Interesting news, as Tottenham Hotspur has agreed to compete in the new Barclays Under-21 Premier League next season. Spurs are one of 23 clubs taking part, with 17 from the Premier League and six from the Championship. The new competition is part of FA's Elite Player Performance Plan (EPPP) and has apparently "been devised as part of the new system that will help bridge the gap between Academy and First Team."
Logistically, this new competition builds on last season's NextGen Series (a U-19 tournament featuring the best clubs in Europe) in creating a top notch competition for those players between the academy and first team. The NextGen side seems likely to help build a core of a team for this new competition. But the higher age allotment allows Tottenham to keep many young players with the team and give them serious competition.
Tottenham will play in National Group Two, along with Aston Villa, Manchester United, Newcastle United, Southampton, Stoke City, Sunderland, and Watford. The rules will be as such:
"After this first group stage, the clubs will be placed into three groups based on their performance. The top three teams from National Group One and Two and the top two sides from National Group Three will qualify for the Elite Group, with the other clubs making it into Qualification Group Tier One or Qualification Group Tier Two depending on their finishing position.
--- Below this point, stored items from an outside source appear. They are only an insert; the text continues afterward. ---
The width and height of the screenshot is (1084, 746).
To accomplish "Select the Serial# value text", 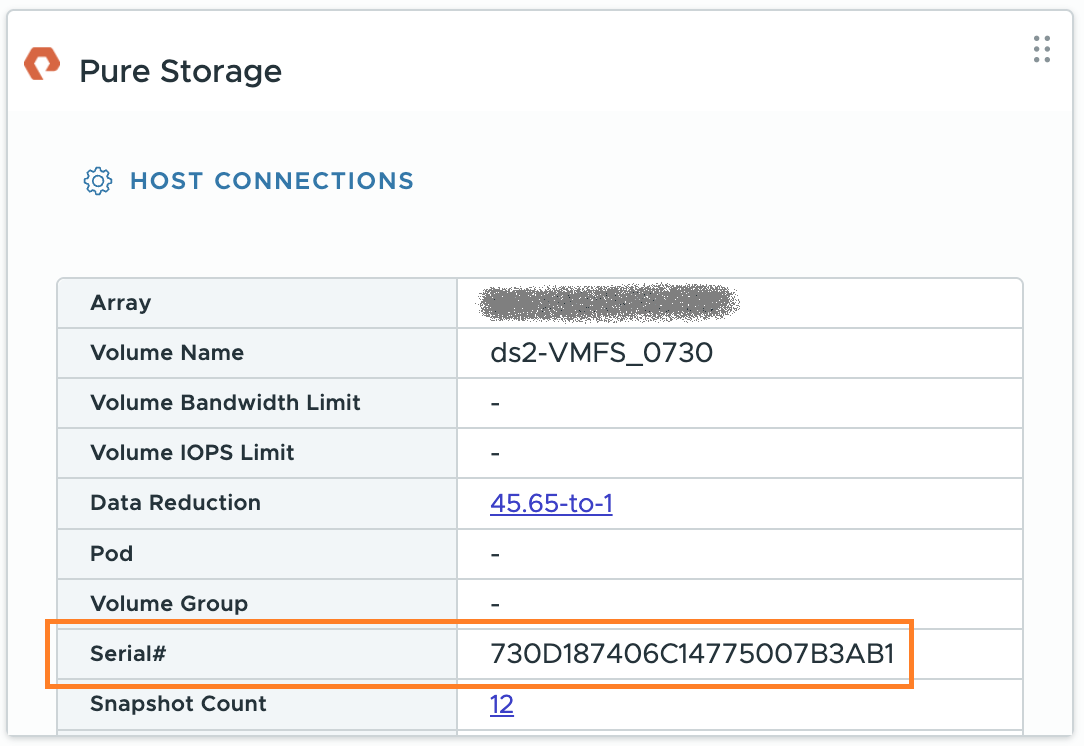I will click(x=697, y=653).
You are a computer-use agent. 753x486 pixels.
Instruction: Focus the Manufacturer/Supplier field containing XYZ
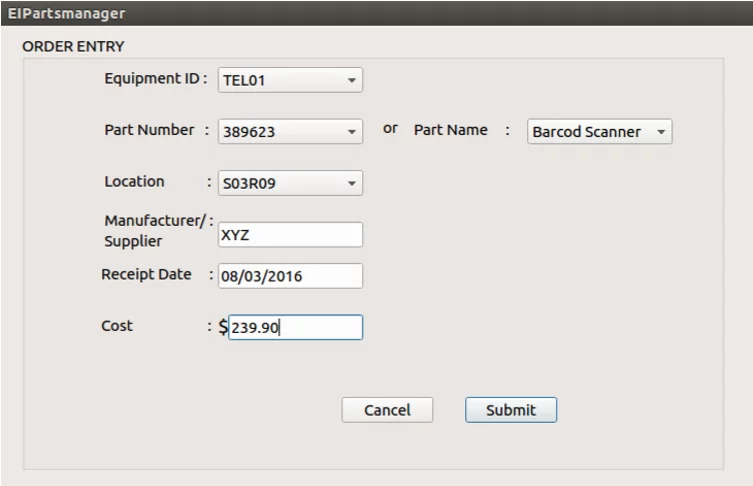[290, 235]
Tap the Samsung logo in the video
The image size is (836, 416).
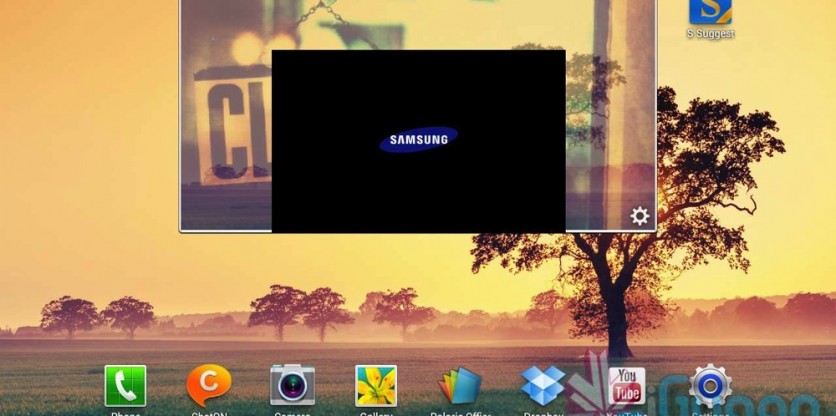(x=418, y=140)
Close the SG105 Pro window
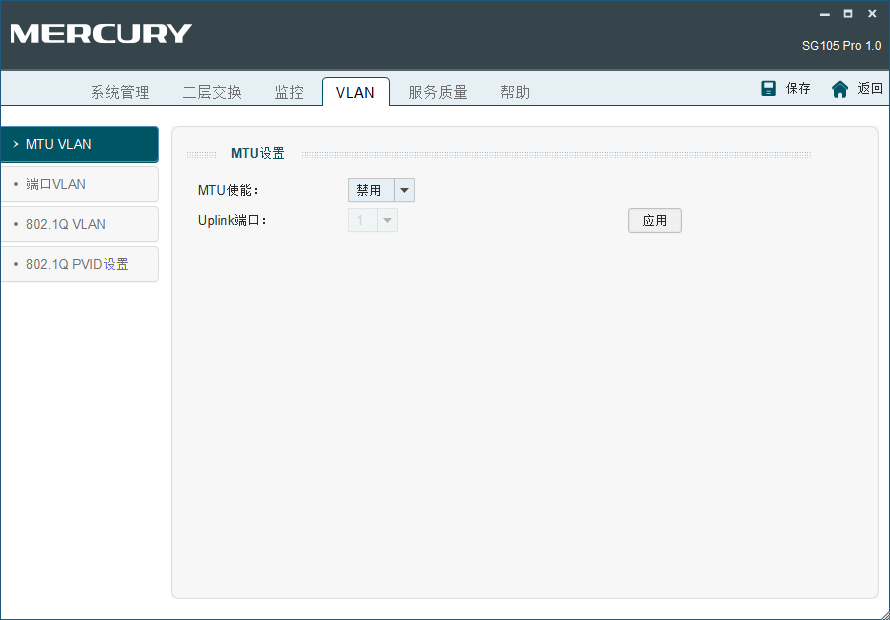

The teams will again play home and away with the top three teams from the Elite Group qualifying for the knockout semi-finals.The winners of the two Qualification Groups will take part in a play-off to decide who will make up the quartet. The semi-final winners will then contest the final.
The emphasis will be on playing U21 players with each team limited to just three over-age outfield players and one over-age goalkeeper."
Practically, many of Spurs' younger players are affected by this new tournament. For the likes of Tom Carroll, Harry Kane, Andros Townsend, and Adam Smith, who are on the fringes of the first team, the league may allow competitive games that can give regular playing time, even if they cannot break through into games with the first team. It seems likely that this U-21 team may train fully with the first team, yet have the players who don't dress on the weekend compete in this youth league.
This new league seems to fall directly in the youth policy of assistant coach Tim Sherwood, who has said previously on loans: "I will sit down with [Andre Villas-Boas] and talk in more depth about his philosophy on loaning younger players. But I think there might be a change of tack, because we don't really learn anything from sending players to the Championship for a second time."
These words, along with this new league, seem to indicate that many more of Spurs' young professionals will stay with the club, rather than the loan system used heavily under Redknapp. Players like Iago Falque, Christian Ceballos, John Bostock, Jordan Archer, Cameron Lancaster, and Jonathan Obika seem much more likely to stay with Spurs and get provided regular playing time in this new U-21 league.
All in all, this new competition seems fantastic news for Tottenham Hotspur. This team will seem to be a great mix of rising prospects (e.g. Souleymane Couldibaly), professionals looking for playing time (e.g. Iago Falque), and first teamers on the verge of breaking through (e.g. Tom Carroll). Look out for this squad's first game, away to Newcastle on August 18th.